- [WHAT YOU SHOULD DO]:
Rewrite the rows starting with the line that contains "Open the Resources" and going on through the line that contains "should pyautogui.click(x=708, y=600).", replacing "tab" with "panel" and leaving everything else unchanged. Return only those rows.

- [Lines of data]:

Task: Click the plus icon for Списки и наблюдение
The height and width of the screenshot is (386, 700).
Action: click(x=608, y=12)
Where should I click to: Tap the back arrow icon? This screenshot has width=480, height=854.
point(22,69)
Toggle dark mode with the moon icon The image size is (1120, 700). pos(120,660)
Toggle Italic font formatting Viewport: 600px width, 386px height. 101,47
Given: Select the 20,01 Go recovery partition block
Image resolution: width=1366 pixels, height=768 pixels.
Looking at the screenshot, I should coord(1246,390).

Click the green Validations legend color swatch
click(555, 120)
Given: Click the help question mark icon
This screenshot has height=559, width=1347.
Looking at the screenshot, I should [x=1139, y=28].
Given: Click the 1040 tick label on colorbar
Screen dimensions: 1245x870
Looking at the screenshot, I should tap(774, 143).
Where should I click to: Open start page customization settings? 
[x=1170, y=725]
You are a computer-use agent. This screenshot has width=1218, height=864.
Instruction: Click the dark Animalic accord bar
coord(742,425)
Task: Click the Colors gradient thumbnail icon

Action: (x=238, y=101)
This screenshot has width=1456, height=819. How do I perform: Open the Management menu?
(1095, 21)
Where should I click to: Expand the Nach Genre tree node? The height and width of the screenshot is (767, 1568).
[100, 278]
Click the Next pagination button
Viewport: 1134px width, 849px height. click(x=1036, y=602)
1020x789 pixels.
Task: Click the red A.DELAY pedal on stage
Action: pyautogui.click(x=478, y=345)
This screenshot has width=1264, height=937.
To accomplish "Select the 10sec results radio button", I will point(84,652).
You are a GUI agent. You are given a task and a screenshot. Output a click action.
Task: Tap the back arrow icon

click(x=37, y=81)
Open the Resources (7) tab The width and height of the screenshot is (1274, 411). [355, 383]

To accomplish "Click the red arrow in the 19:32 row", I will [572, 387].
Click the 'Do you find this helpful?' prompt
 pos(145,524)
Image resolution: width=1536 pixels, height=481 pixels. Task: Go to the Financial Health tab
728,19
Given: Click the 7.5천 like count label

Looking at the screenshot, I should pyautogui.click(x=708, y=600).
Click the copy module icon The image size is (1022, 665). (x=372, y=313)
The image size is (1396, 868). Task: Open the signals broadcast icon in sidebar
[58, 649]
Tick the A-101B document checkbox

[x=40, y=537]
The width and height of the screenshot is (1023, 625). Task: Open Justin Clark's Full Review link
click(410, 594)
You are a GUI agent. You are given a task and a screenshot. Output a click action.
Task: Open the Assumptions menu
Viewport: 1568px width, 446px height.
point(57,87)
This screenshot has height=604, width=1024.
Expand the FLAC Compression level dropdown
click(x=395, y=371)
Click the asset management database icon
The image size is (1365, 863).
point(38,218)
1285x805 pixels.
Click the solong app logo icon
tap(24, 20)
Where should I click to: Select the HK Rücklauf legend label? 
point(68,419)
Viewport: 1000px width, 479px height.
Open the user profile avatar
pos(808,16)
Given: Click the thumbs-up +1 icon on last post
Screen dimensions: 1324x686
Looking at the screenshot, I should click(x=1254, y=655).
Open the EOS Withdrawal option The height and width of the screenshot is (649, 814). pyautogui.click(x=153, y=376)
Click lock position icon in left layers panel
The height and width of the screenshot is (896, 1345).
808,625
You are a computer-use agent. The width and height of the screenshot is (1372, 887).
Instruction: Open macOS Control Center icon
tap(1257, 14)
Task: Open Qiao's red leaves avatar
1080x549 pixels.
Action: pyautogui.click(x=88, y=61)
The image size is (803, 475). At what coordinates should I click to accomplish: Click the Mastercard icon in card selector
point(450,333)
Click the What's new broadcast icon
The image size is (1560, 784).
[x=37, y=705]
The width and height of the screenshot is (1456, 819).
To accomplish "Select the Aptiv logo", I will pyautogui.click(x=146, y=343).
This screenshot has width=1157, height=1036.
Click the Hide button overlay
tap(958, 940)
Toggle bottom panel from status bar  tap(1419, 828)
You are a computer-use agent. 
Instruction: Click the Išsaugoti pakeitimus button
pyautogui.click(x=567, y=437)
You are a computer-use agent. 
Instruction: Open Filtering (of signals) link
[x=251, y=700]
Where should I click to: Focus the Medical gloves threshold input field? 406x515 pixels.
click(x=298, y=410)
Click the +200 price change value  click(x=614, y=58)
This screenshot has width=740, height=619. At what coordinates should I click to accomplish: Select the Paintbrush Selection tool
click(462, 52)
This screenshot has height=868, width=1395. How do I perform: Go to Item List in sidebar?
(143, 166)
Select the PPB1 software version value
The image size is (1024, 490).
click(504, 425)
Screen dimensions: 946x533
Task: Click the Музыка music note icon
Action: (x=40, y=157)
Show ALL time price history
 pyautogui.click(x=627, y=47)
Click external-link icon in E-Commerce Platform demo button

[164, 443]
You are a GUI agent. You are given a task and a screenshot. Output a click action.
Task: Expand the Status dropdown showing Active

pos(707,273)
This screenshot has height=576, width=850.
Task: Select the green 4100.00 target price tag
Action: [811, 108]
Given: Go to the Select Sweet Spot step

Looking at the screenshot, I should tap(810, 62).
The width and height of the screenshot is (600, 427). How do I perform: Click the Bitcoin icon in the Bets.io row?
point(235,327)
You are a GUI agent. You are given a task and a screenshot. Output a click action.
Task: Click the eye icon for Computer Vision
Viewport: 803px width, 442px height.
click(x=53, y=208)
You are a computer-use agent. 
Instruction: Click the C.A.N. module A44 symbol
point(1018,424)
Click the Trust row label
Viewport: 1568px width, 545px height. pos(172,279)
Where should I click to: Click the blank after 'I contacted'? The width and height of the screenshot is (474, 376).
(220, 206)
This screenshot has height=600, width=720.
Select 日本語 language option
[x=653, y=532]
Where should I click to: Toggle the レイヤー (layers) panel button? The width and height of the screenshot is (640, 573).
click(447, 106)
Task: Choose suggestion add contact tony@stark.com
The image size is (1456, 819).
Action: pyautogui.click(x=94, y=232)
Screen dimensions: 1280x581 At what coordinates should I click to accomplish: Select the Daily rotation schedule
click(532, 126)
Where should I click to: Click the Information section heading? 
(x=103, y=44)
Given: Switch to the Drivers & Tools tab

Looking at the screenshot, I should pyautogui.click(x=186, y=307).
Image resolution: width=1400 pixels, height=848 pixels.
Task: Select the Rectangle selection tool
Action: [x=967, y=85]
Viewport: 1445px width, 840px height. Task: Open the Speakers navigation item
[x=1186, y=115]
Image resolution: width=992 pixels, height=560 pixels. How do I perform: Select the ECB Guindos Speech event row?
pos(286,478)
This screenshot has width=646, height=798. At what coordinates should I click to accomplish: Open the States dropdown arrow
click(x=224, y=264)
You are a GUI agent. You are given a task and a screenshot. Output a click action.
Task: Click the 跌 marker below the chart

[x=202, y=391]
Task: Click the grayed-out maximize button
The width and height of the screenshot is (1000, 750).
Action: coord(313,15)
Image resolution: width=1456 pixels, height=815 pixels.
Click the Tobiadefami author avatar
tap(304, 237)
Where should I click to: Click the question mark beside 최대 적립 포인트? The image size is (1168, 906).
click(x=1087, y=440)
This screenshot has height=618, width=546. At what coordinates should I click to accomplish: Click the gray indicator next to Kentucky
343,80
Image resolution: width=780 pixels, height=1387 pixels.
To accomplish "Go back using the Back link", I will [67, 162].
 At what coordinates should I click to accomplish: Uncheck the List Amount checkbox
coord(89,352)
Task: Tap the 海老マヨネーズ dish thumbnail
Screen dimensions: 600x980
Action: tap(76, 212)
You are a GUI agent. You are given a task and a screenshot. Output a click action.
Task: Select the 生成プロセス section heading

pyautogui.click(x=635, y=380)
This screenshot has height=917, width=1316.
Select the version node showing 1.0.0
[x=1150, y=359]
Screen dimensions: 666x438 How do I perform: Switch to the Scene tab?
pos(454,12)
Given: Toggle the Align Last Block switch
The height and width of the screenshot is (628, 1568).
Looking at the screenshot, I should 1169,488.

- [REPLY]:
Open the Resources (7) panel The width and height of the screenshot is (1274, 411). [355, 383]

To accomplish "Click the red arrow in the 19:32 row", I will [572, 387].
Click the 'Do you find this helpful?' prompt
 pos(145,524)
Image resolution: width=1536 pixels, height=481 pixels. Task: Go to the Financial Health panel
728,19
Given: Click the 7.5천 like count label

Looking at the screenshot, I should pyautogui.click(x=708, y=600).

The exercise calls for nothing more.